## BEGIN EXCERPTED TEXT

SCOUTER: Slot Attention-based Classifier for Explainable Image Recognition

Overview

SCOUTER: Slot Attention-based Classifier for Explainable Image Recognition

PDF

Figure

Abstract

Explainable artificial intelligence has been gaining attention in the past few years. However, most existing methods are based on gradients or intermediate features, which are not directly involved in the decision-making process of the classifier. In this paper, we propose a slot attention-based classifier called SCOUTER for transparent yet accurate classification. Two major differences from other attention-based methods include: (a) SCOUTER's explanation is involved in the final confidence for each category, offering more intuitive interpretation, and (b) all the categories have their corresponding positive or negative explanation, which tells "why the image is of a certain category" or "why the image is not of a certain category." We design a new loss tailored for SCOUTER that controls the model's behavior to switch between positive and negative explanations, as well as the size of explanatory regions. Experimental results show that SCOUTER can give better visual explanations while keeping good accuracy on small and medium-sized datasets.

Model Structure

Structure Figure

SCOUTER is built on top of the recently-emerged slot attention, which offers an object-centric approach for image representation. Based on this approach, we propose an explainable slot attention (xSlot) module. The output from the xSlot module is directly used as the confidence values for each category and thus commonly used fully-connected (FC) layer-based classifiers are no longer necessary. The whole network, including the backbone, is trained with the SCOUTER loss, which provides control over the size of explanatory regions and switching between positive and negative explanations.

Usage

Enable distributed training (if desired)
python -m torch.distributed.launch --nproc_per_node=4 --use_env train.py --world_size 4

Imagenet

Training for Imagenet dataset (Base Model)

## END EXCERPTED TEXT

> _PROBLEM TO WORK ON_:
For each statement, say yes or no depending on whether it agrees with the SCOUTER page, and quote the words from the page that decide it.
1. SCOUTER still needs a fully-connected layer-based classifier on top of the xSlot module.
2. The SCOUTER loss controls the size of explanatory regions.
3. The backbone is trained with the SCOUTER loss.
Rely only on the SCOUTER page.

## BEGIN SOURCE EXCERPT

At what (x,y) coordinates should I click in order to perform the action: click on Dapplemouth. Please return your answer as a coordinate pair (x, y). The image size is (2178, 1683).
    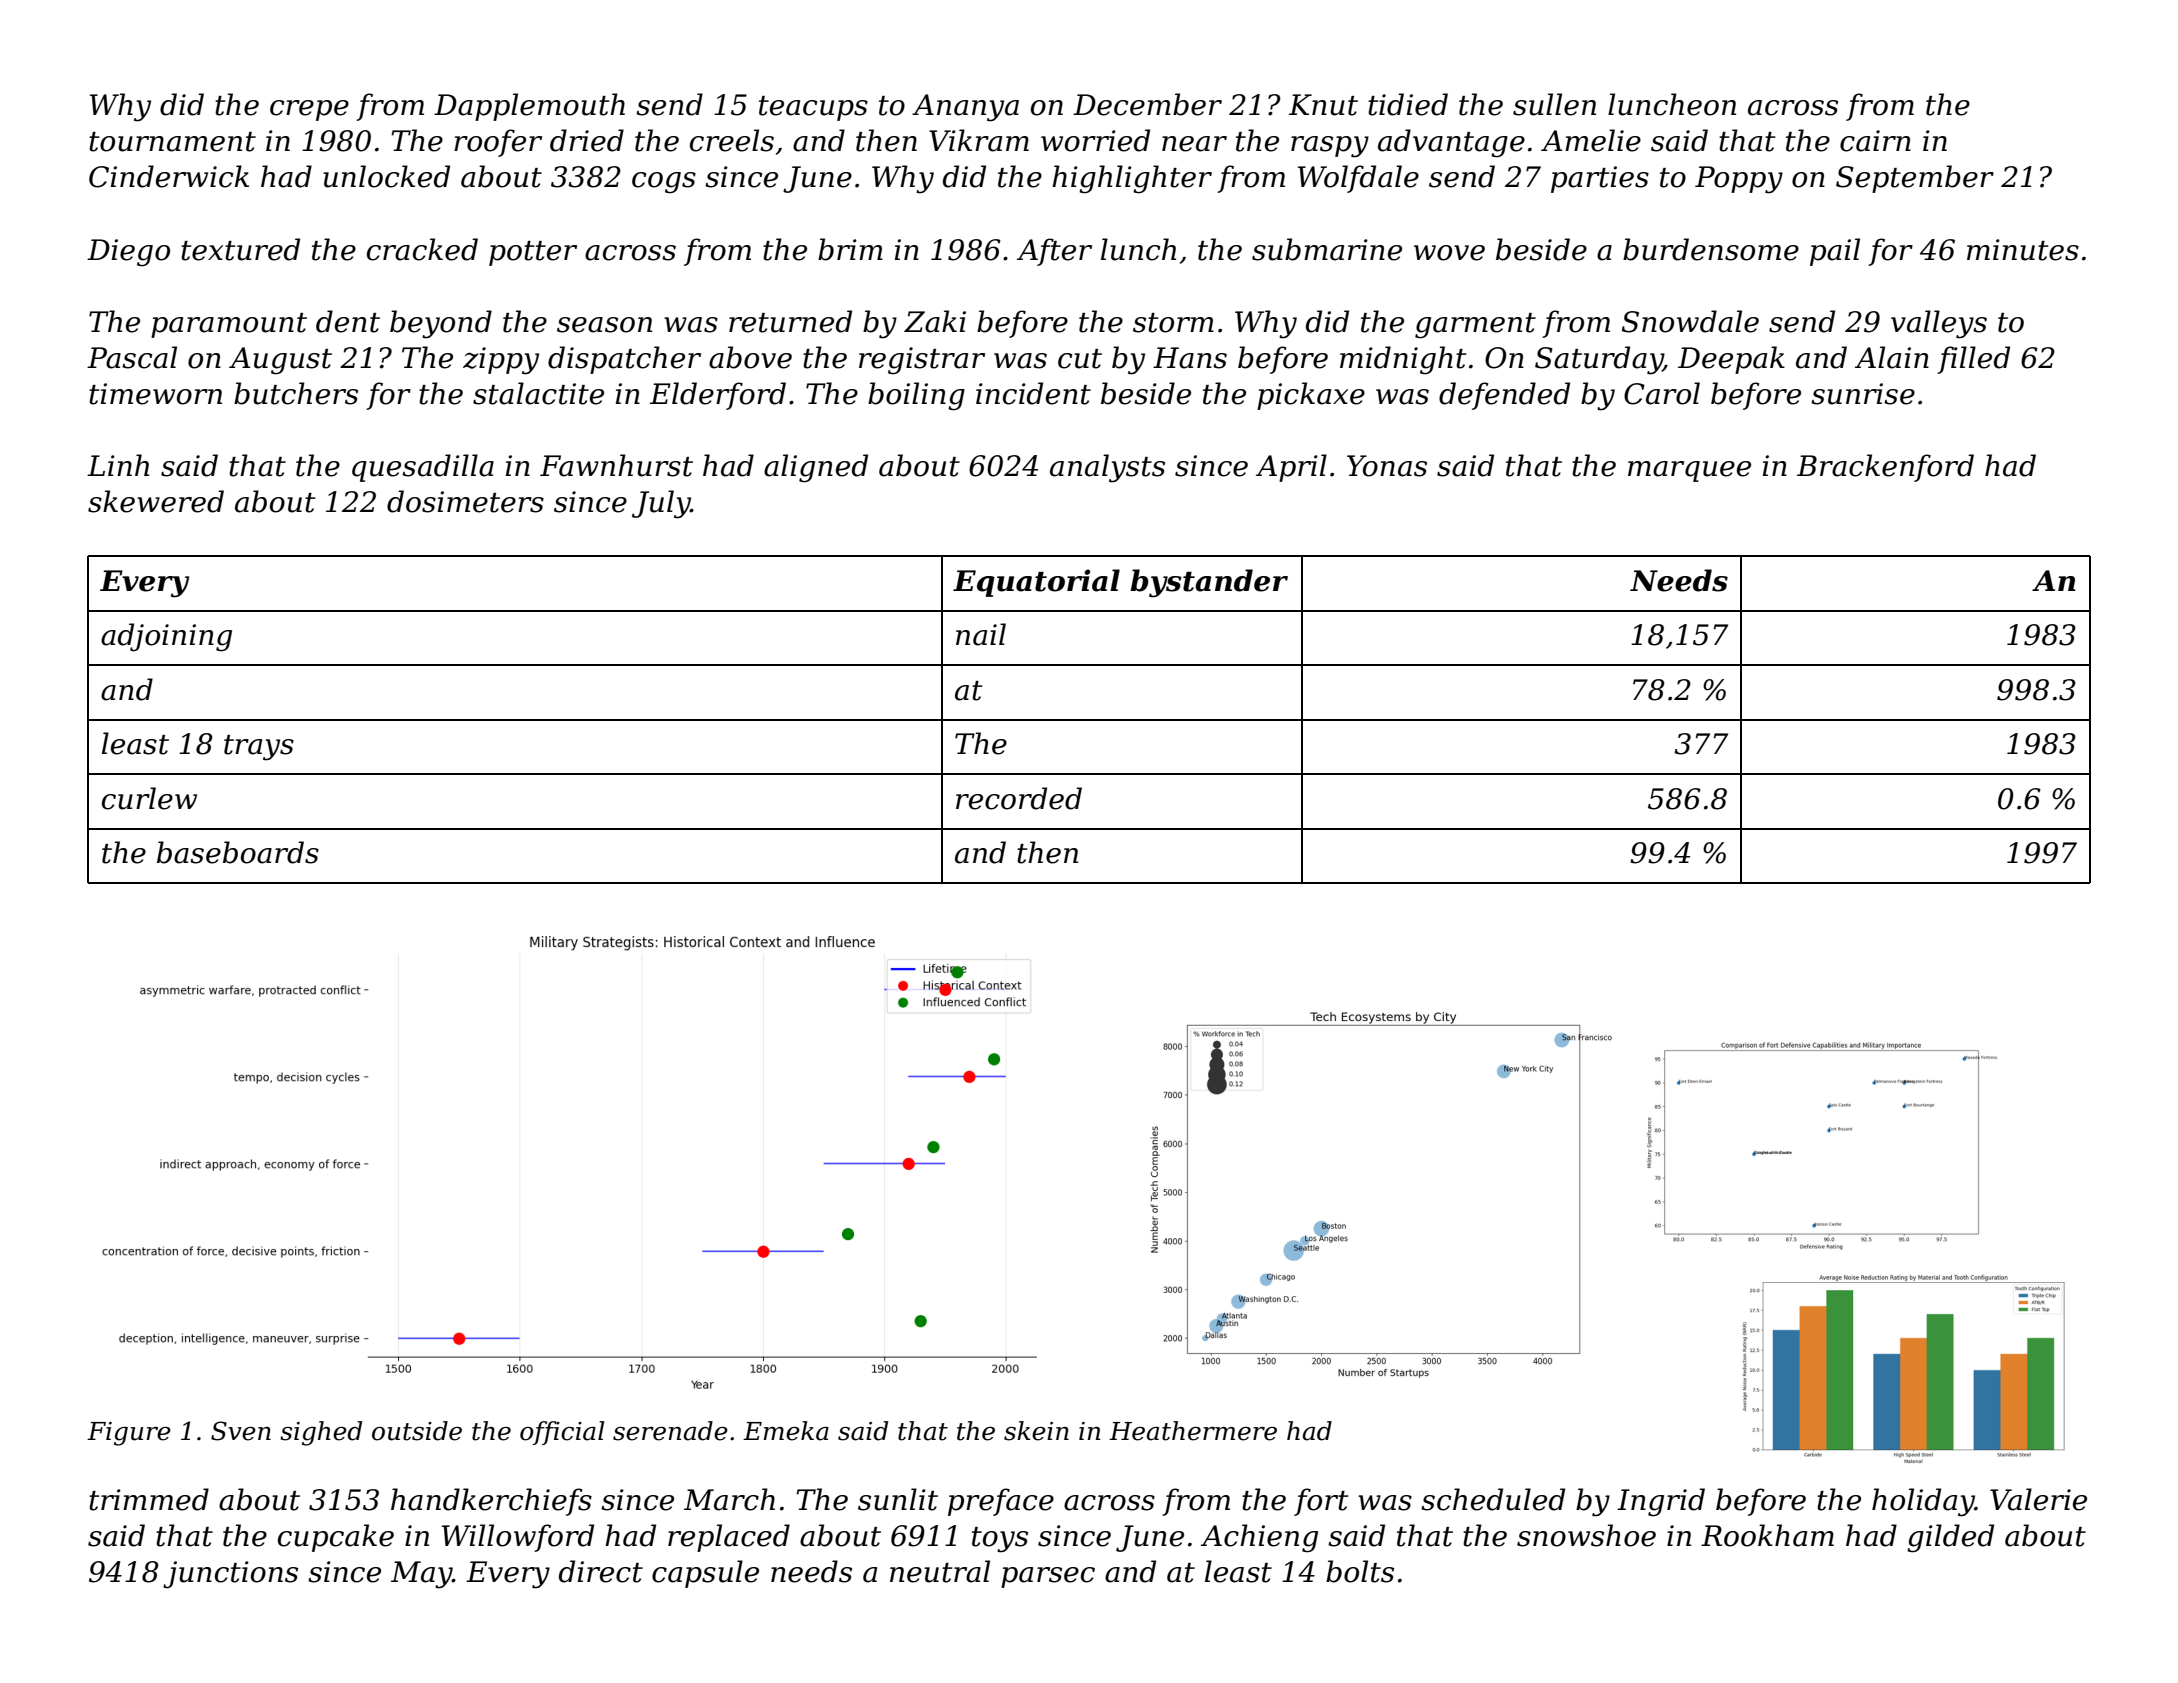
    Looking at the image, I should click on (529, 107).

## END SOURCE EXCERPT

> _RESULT BELOW_:
1. No: "commonly used fully-connected (FC) layer-based classifiers are no longer necessary"
2. Yes: "controls the model's behavior to switch between positive and negative explanations, as well as the size of explanatory regions"
3. Yes: "The whole network, including the backbone, is trained with the SCOUTER loss"